Task objective = Could the lines from the line bearing "700x390 pixels." to the end of the records below be copied exactly, with the pictures left out and no other lines added?

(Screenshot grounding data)
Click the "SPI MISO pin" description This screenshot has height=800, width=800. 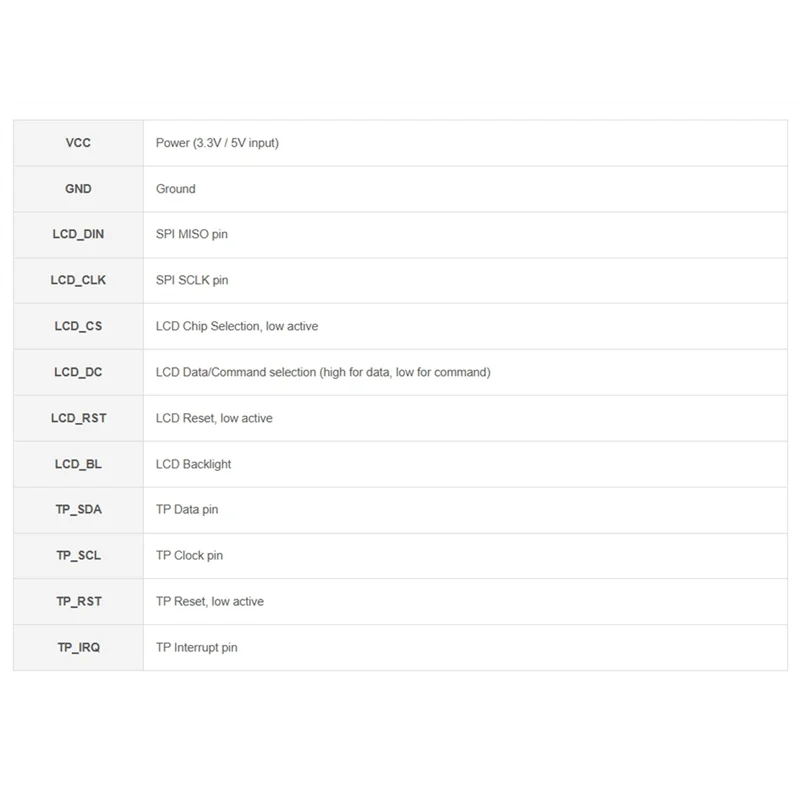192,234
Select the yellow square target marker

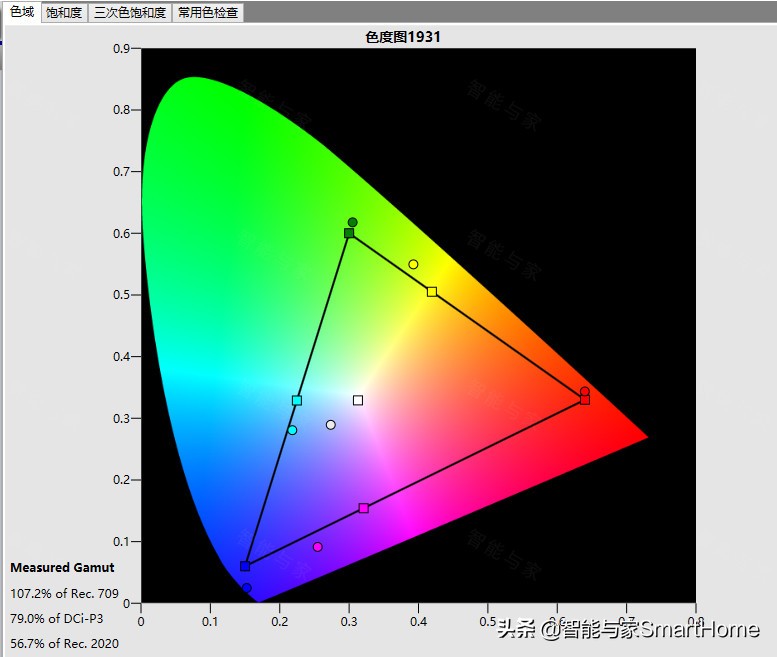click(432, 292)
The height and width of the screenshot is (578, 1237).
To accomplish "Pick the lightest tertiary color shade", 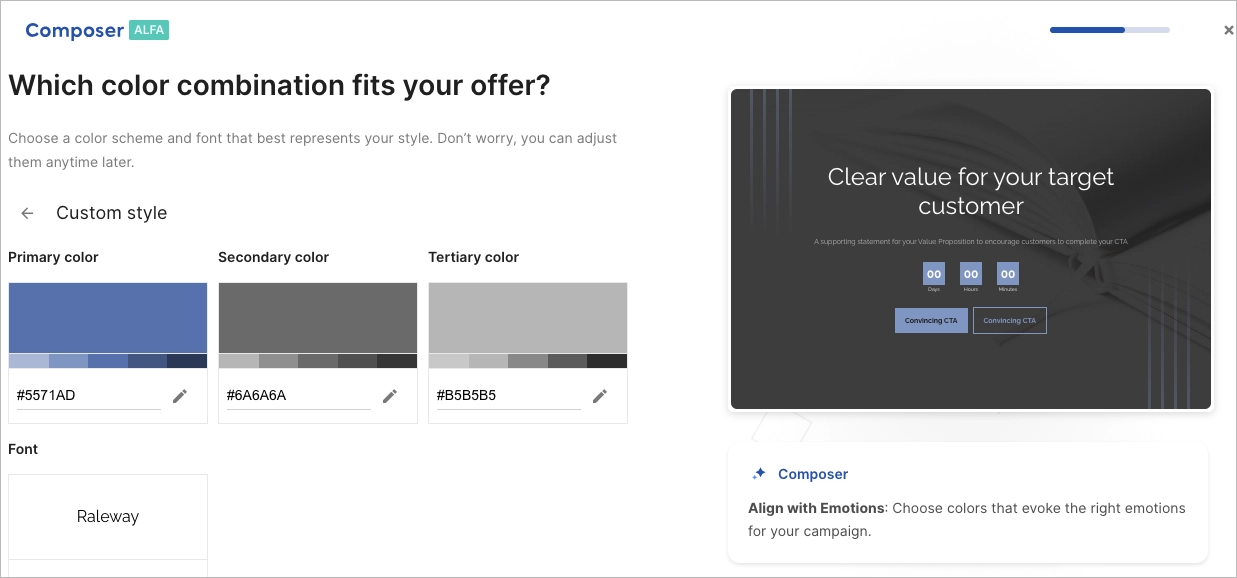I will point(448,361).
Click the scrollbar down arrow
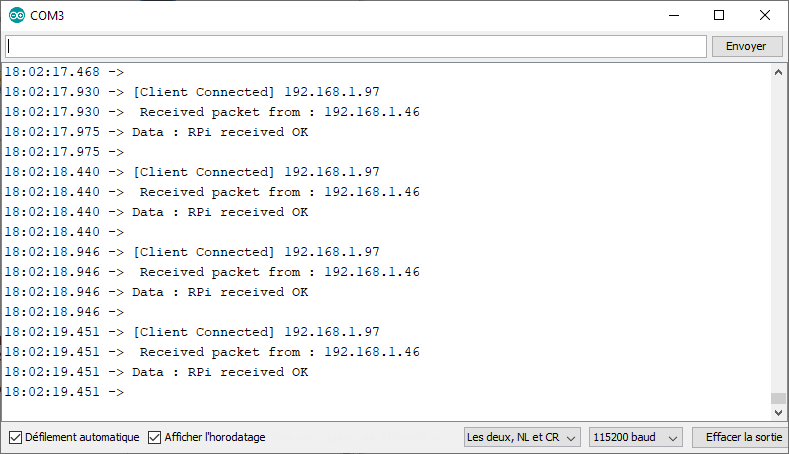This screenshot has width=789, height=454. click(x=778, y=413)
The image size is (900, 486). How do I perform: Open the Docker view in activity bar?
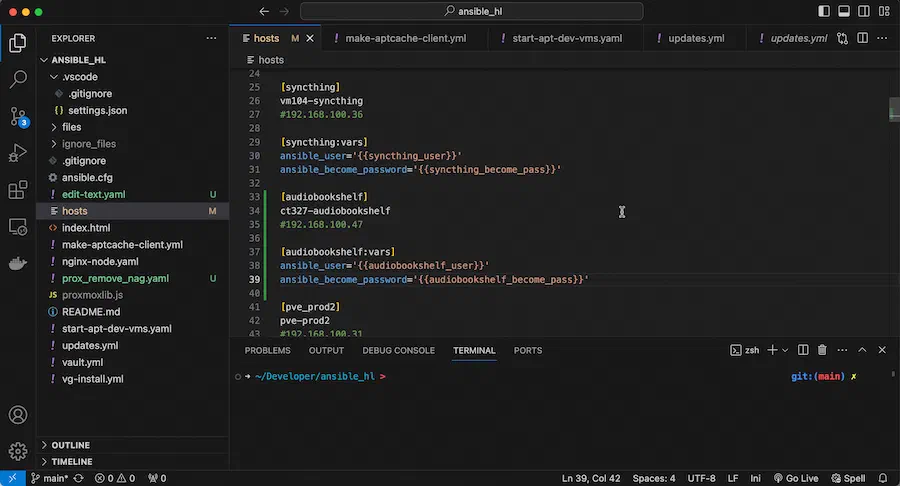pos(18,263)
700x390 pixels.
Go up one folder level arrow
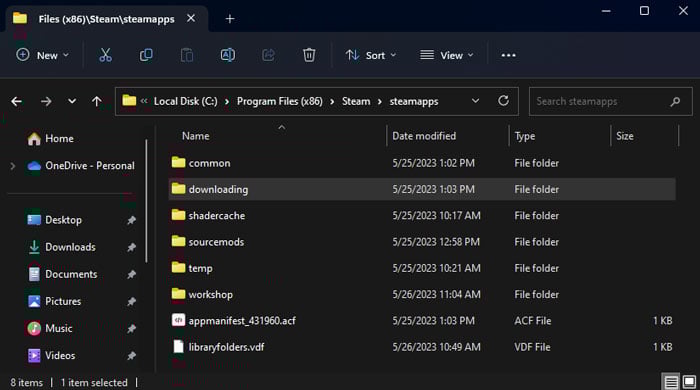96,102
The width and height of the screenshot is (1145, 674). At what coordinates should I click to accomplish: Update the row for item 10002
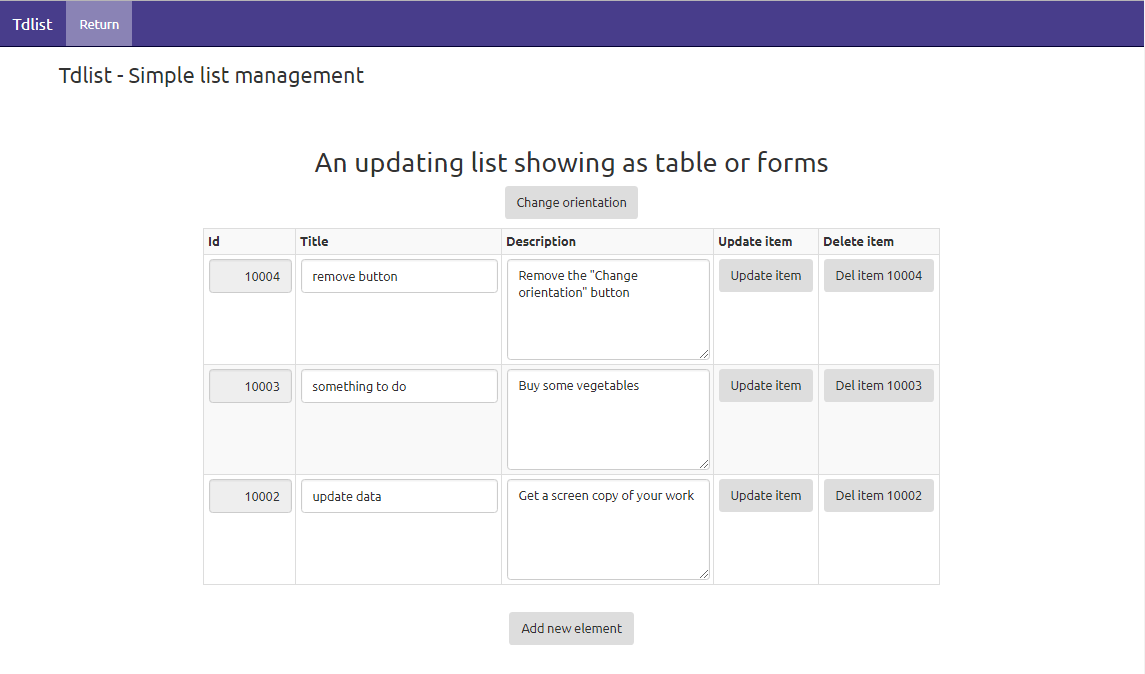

Answer space =
700x390 pixels.
Go up one folder level arrow
96,102
The width and height of the screenshot is (1145, 674). At what coordinates should I click to accomplish: Update the row for item 10002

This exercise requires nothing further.